TASK PROMPT:
Copy the entries word for word, starting at the line containing "The height and width of the screenshot is (488, 787)." and continuing through the last entry, both ends included. Leave the pictures out of your copy.

Saved entries:
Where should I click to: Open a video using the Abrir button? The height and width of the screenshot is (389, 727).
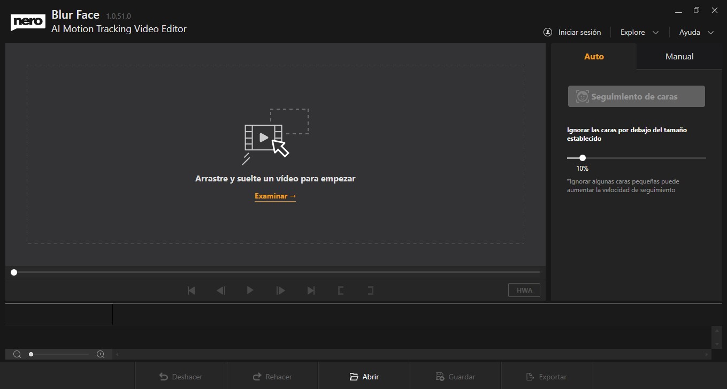click(x=363, y=376)
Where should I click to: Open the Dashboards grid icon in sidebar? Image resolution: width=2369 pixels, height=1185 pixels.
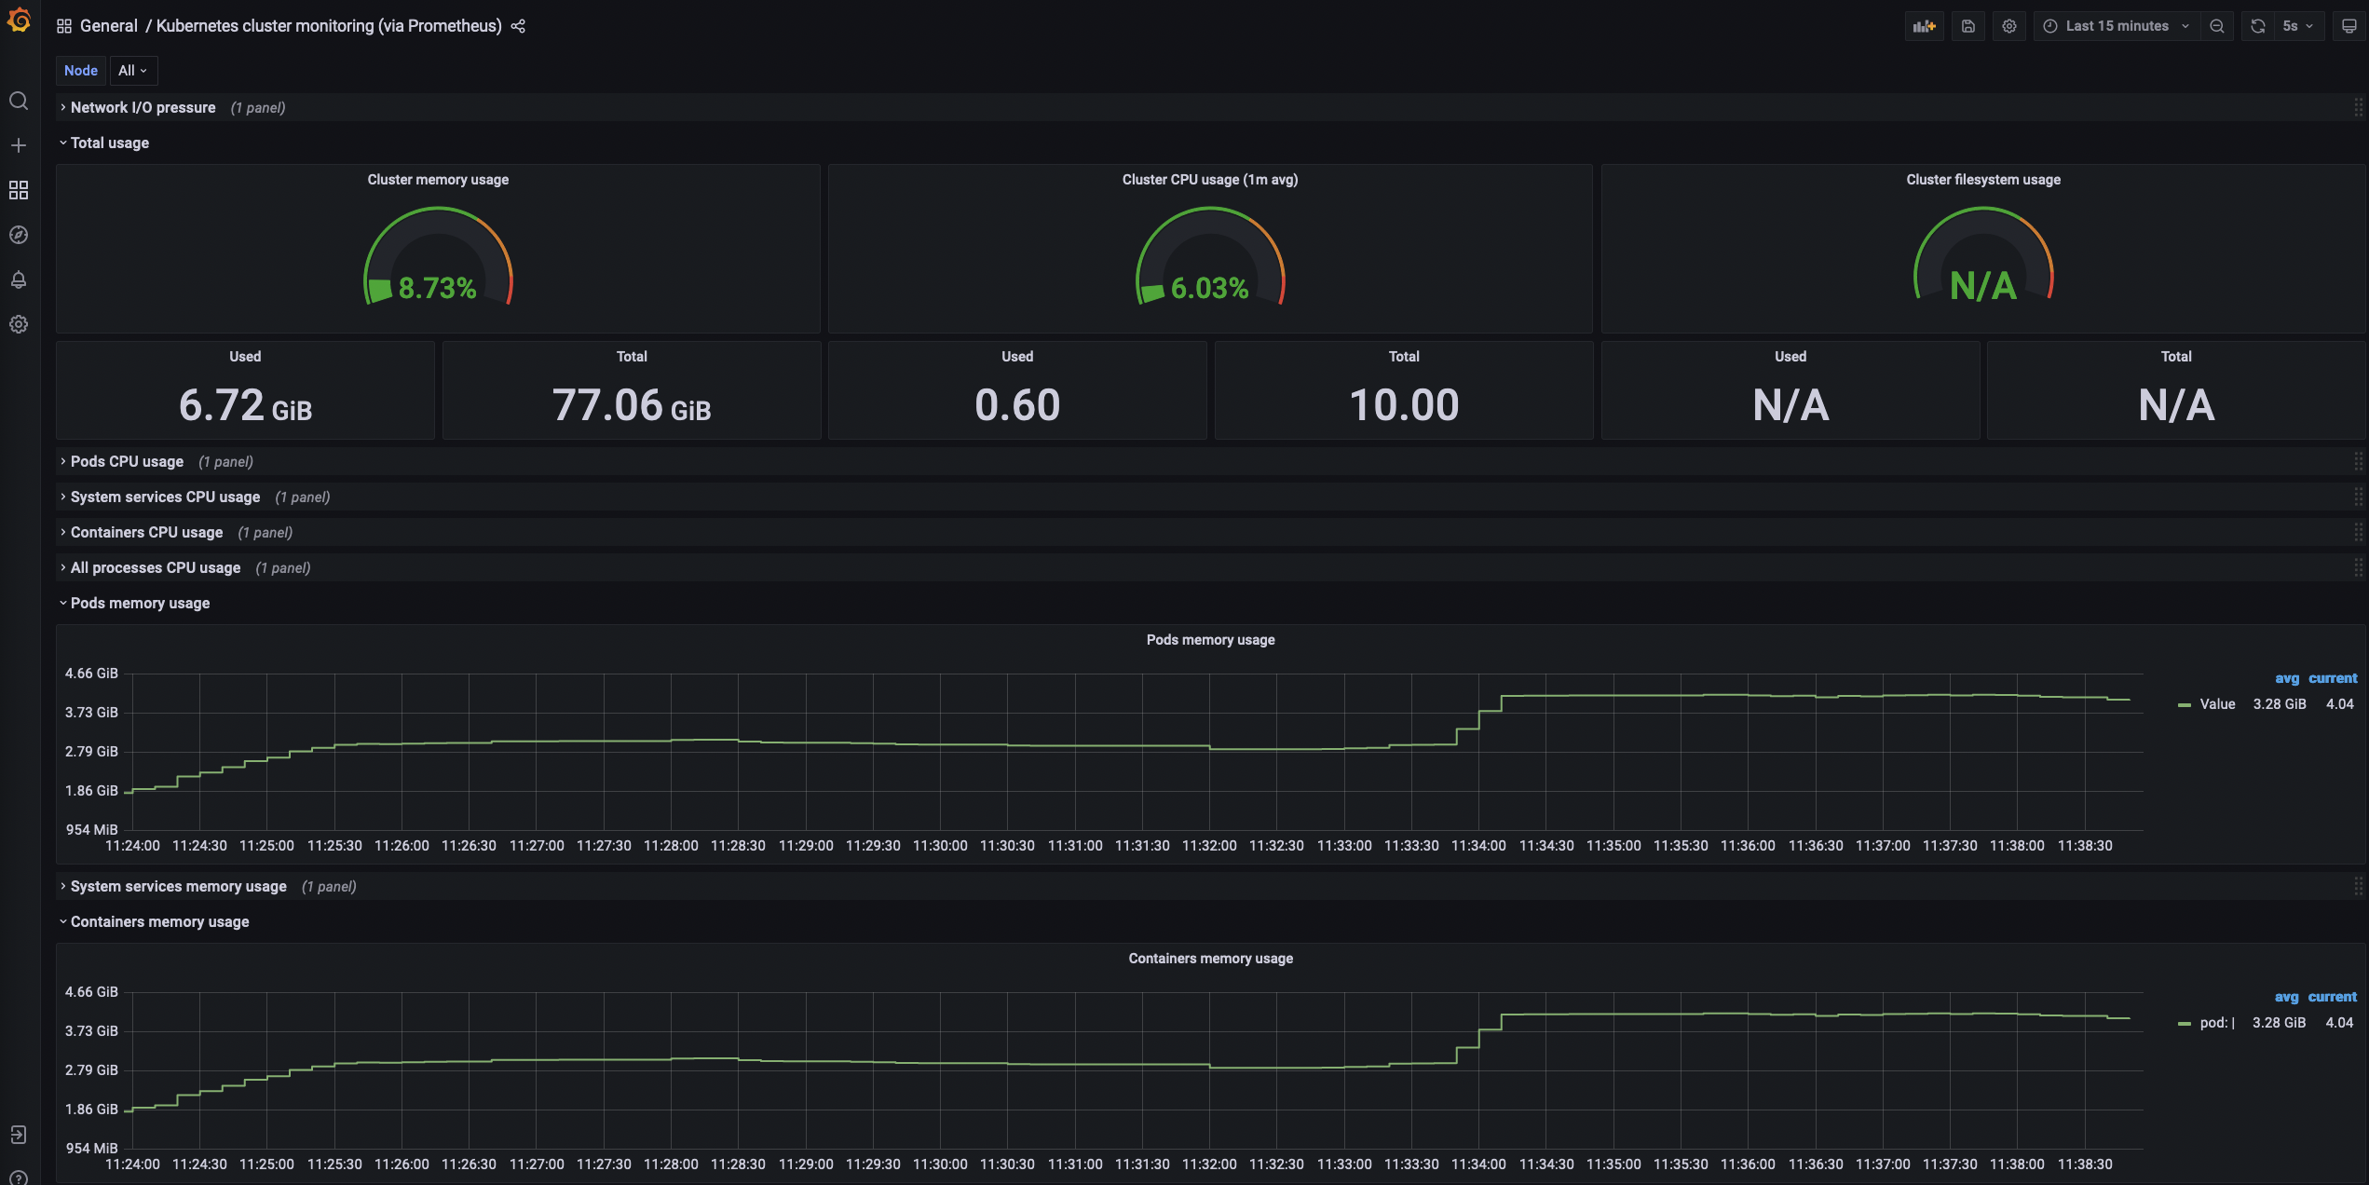click(19, 190)

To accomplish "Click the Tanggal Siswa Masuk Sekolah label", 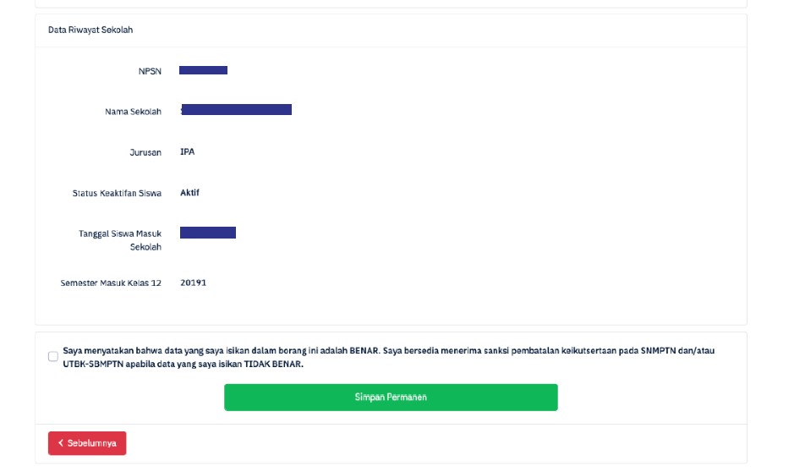I will click(x=120, y=240).
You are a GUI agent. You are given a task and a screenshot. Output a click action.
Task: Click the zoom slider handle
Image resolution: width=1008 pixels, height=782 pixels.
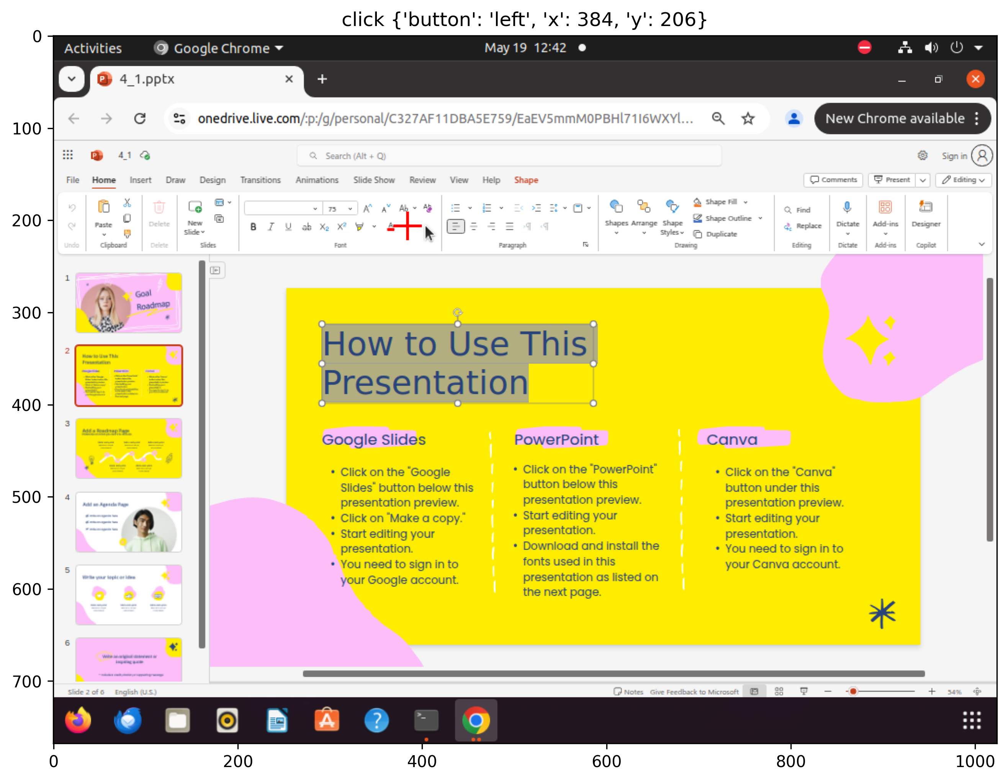point(853,691)
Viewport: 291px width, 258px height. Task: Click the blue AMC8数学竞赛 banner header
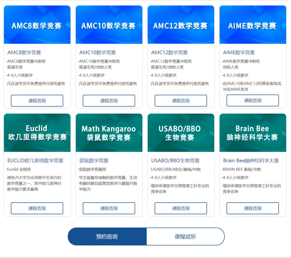tap(37, 24)
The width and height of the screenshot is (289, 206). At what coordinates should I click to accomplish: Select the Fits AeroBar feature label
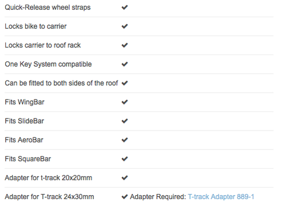point(24,140)
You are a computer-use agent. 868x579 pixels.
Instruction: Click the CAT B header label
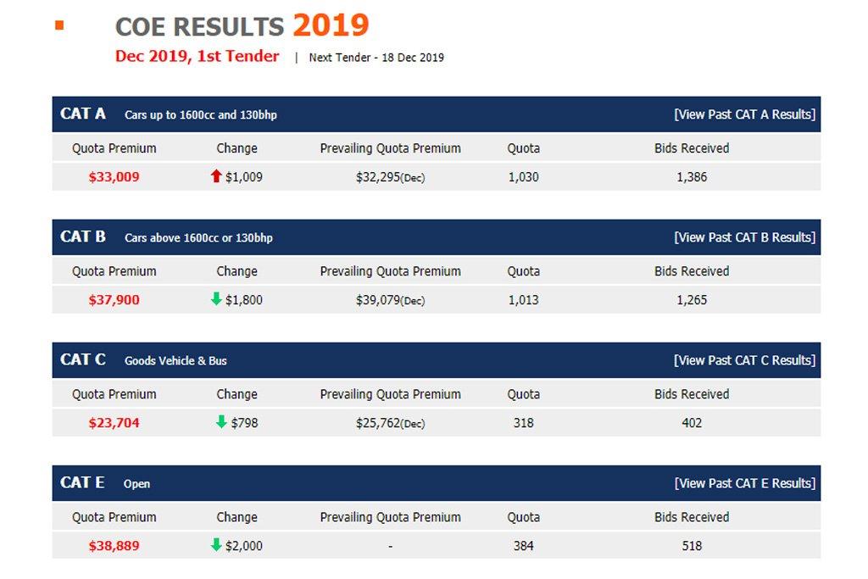pyautogui.click(x=83, y=237)
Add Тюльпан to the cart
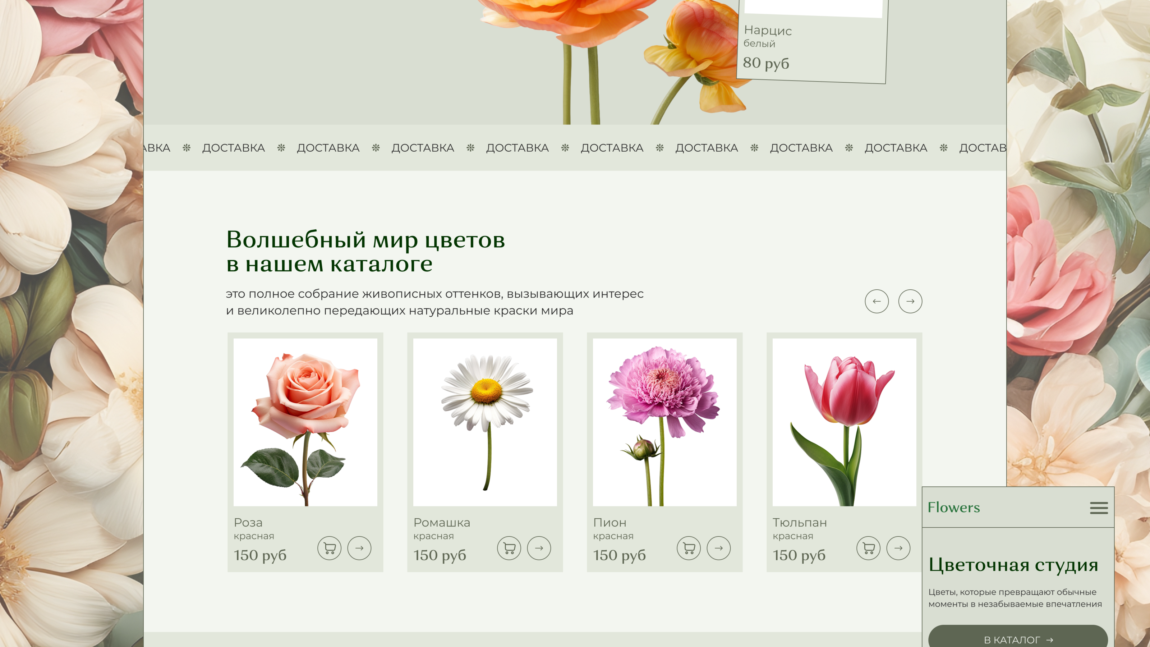 [x=868, y=548]
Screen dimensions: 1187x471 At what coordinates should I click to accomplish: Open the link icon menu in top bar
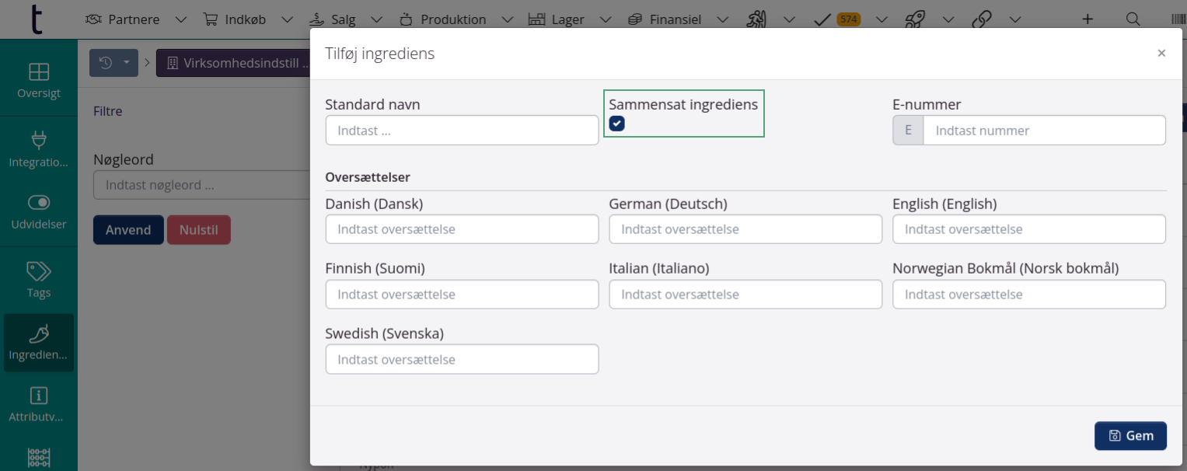coord(982,19)
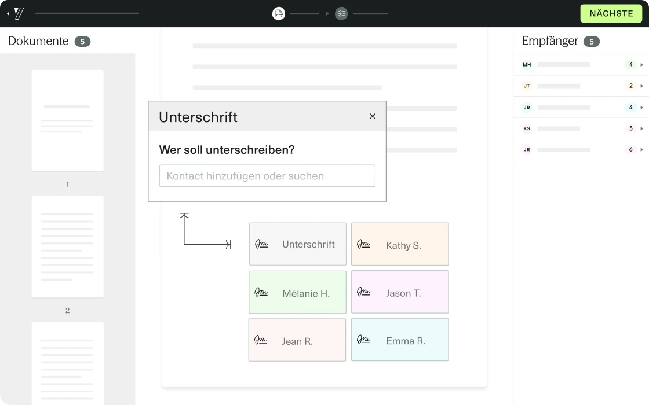Image resolution: width=649 pixels, height=405 pixels.
Task: Click the logo icon in top bar
Action: [x=19, y=13]
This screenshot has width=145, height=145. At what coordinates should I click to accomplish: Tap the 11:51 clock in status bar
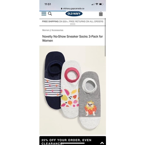pos(48,4)
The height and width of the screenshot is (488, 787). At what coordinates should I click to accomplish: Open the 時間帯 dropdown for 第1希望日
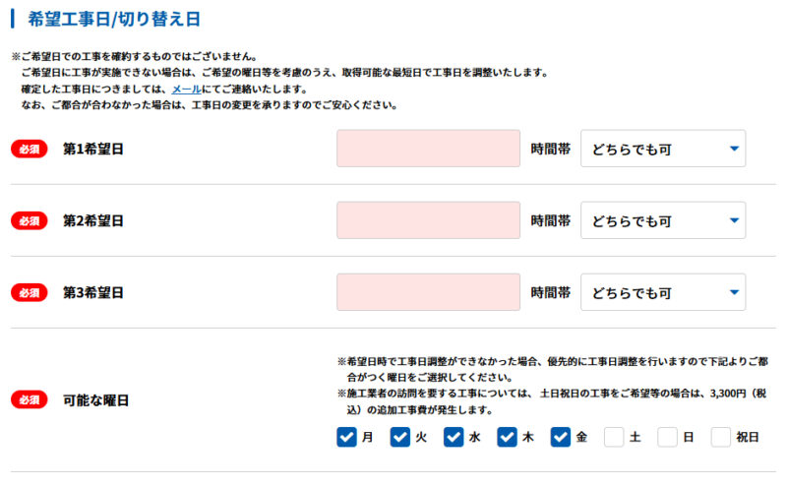coord(663,149)
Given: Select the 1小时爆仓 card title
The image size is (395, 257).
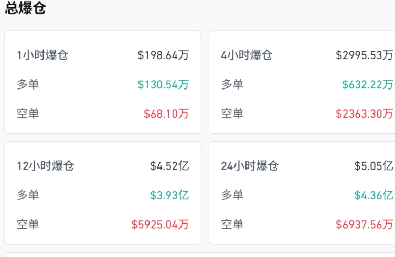Looking at the screenshot, I should tap(42, 55).
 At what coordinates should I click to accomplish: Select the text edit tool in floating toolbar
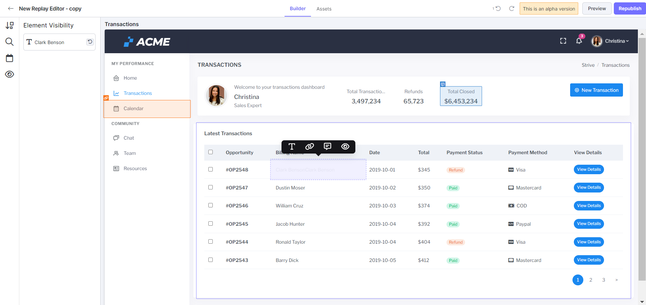tap(292, 146)
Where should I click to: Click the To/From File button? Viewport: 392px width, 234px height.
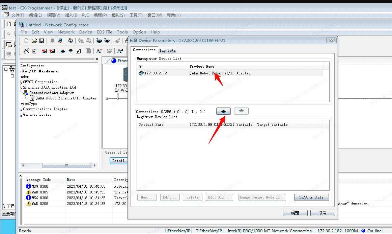(x=311, y=197)
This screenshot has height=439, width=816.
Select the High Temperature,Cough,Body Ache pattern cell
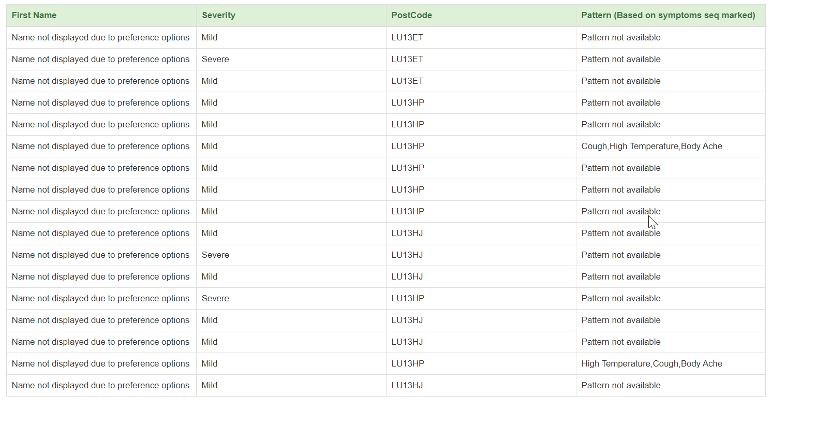[671, 364]
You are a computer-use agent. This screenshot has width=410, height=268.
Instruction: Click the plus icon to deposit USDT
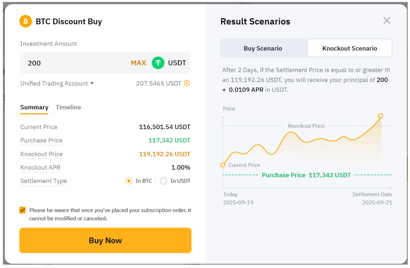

FULL OUTPUT:
The height and width of the screenshot is (488, 787). At what coordinates should I click to accomplish: Open the 時間帯 dropdown for 第1希望日
coord(663,149)
Given: Select the 1小时爆仓 card title
The image size is (395, 257).
Looking at the screenshot, I should tap(42, 55).
 At what coordinates should I click to accomplish: Select the text edit tool in floating toolbar
tap(292, 146)
Where should I click to: Click the To/From File button? Viewport: 392px width, 234px height.
(x=311, y=197)
This screenshot has height=439, width=816.
Select the High Temperature,Cough,Body Ache pattern cell
[671, 364]
You are a computer-use agent. This screenshot has width=410, height=268.
Instruction: Click the plus icon to deposit USDT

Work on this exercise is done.